I learned in June that I would be this year's recipient. There is now a nice picture of me in Mary Reed Hall, and my name has been added to a large plaque, also in Mary Reed. To have my name added to a list of great teachers over the years at DU is a tremendous honor. I can barely put into words how much it means to me.
I know this also is a cliche, but I really do share this honor with so many others. With my students, first and foremost. They have inspired me and motivated me every day. They put their trust in me, looking for help to do something important with their lives: to become counselors at law. It is my great honor and privilege to work with them. I counted it up - roughly speaking, I have had 850 students in law over the 28 years that I have taught (on and off) in a law school. They are my legacy, and I only hope I can continue to do this work for many more years. My students are why I left the practice of law, and why I do this now.
But I also want to share this award with my teaching assistants. I have had many wonderful TAs over the years, and it is really they who have kept the whole operation running smoothly. It is so important in LP - it being a first year course - that everything run well and the stress level for the students stay at a manageble level. LP has so many disparate learning objectives that it can seem like a Rube Goldberg contraption at times. Students understandably get stressed when they think the course is disorganized, and it is the TAs who help me keep it on track. Instead of the stress of not knowing what is going on impeding the students' learning, we are able to keep everyone focused on what they need to do in the course. I could not do this well without the help of my wonderful TAs over the years.
And I share this award with the many, many, dedicated teachers of legal practice skills across the country. Many of them have labored in near obscurity for a long time, often while being treated poorly and paid worse. But they are the ones who do the hard and often thankless work that our students need, and they have done it faithfully - day by day, student by student, paper by paper - for years. Among those dedicated teachers are my own esteemed colleagues in DU's Lawyering Process Program. It is a privilege to work alongside them, and this is also true of all of my colleagues around the country, many of whom I am proud to call friends. Among the greatest pleasures for me in this award is that I see it as a form of recognition for the work that all of these dedicated teachers have done in this field for many, many years.

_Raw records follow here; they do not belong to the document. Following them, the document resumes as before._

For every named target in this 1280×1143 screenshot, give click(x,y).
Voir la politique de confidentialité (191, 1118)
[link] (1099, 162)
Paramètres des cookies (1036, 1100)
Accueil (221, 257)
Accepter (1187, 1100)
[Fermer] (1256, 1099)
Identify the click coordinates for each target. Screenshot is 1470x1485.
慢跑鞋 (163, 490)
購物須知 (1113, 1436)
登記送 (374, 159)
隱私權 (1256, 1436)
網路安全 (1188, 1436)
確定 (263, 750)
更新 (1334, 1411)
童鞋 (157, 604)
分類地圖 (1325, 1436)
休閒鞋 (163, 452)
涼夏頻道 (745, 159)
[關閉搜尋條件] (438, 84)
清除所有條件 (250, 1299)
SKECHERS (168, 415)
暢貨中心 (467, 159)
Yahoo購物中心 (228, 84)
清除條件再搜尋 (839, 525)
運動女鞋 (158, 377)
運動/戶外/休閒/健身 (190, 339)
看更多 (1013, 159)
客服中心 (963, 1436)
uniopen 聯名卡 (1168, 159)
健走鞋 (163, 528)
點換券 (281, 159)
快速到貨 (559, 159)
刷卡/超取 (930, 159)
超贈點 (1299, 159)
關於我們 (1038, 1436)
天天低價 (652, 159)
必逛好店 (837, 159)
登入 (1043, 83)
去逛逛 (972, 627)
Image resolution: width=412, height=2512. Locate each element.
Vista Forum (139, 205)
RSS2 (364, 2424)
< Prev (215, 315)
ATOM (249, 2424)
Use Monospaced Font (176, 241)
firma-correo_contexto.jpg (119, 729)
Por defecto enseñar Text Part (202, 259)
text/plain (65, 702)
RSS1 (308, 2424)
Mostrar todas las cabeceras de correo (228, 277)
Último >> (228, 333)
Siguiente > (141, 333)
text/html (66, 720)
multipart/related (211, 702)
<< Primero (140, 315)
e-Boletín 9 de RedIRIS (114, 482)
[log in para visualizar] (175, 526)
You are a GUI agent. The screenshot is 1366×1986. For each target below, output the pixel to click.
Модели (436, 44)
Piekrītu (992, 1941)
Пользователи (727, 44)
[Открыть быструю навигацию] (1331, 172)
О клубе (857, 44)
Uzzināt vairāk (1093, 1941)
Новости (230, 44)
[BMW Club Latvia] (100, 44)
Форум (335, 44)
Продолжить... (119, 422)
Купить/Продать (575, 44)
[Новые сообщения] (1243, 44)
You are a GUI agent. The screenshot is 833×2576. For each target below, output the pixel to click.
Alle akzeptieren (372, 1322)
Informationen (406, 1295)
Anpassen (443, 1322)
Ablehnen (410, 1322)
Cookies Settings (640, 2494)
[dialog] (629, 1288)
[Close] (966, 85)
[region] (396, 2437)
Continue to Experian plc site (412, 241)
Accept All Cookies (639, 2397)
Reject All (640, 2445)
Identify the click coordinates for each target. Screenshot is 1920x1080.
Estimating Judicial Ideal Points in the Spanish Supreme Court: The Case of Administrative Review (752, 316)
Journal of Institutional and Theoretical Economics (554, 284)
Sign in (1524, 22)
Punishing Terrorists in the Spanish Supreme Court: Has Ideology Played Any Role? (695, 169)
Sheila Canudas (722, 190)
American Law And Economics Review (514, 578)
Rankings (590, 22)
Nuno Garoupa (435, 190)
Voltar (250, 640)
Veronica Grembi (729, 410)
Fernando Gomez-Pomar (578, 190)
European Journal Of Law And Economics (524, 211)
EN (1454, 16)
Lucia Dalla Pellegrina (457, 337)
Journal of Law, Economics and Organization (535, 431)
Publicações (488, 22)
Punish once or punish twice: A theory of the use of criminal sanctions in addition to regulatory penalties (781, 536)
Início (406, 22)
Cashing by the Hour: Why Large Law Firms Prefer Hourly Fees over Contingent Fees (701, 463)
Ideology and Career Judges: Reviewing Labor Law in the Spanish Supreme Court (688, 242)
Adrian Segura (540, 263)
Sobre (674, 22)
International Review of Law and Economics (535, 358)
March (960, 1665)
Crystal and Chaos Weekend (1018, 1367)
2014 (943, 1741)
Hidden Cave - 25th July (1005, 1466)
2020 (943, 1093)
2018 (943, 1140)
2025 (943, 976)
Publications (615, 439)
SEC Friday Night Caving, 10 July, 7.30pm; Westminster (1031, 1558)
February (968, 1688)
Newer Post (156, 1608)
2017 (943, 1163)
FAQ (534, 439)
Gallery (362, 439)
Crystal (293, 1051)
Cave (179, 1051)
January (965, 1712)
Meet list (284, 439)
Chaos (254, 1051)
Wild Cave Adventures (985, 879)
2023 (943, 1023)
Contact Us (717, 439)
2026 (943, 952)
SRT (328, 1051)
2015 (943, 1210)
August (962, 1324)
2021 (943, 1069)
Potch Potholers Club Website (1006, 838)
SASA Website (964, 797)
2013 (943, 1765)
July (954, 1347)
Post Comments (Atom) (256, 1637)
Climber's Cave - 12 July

It is gradually dawning on me that, when I and my students are at our best, I am not really a teacher at all; I am a circus barker. I hold the door open and invite my students in. And if they come in - and it only happens if they do - they are presented with the fundamental building blocks of what lawyers do and what it means to be a lawyer, and they are changed forever. This is what is called "teaching." It is a magical process of incredible richness and beauty, and I am lucky to be a part of it.
I have others to thank too, which reminds me of this wonderful quote from John Steinbeck:
"School is not so easy and for the most part is not very fun, but then if you are very lucky, you may find a teacher. Three real teachers in a lifetime is the very best of luck. My three had these things in common. They all loved what they were doing. They did not tell, they catalyzed a burning desire to know. Under their influence, the horizons sprung wide open and fear went away and the unknown became knowable. But most important of all, the truth, that dangerous stuff, became beautiful and precious."
This is a description not of what I am, but what I aspire to be. I did not have three such teachers, I had two. Stuart Hanlon, my 10th Grade Math teacher (above), and Jim Bunnell (left), the Director of the Andover Summer Session where I taught for several summers in my youth.
If I could be but half the men and even a third the teachers they were, I would consider my life a success. Both of them are with me every day I walk into class.
And of course I want to thank my wife and daughters. Kathy found me nearly 20 years ago in a fairly difficult time, and we have both worked ourselves out of that to a much better place. And she has been a tremendous advisor to me every single day. Our daughters are our pride and joy. It was simply wonderful to have all three of them with me today at Convocation, because they also inspire me every day.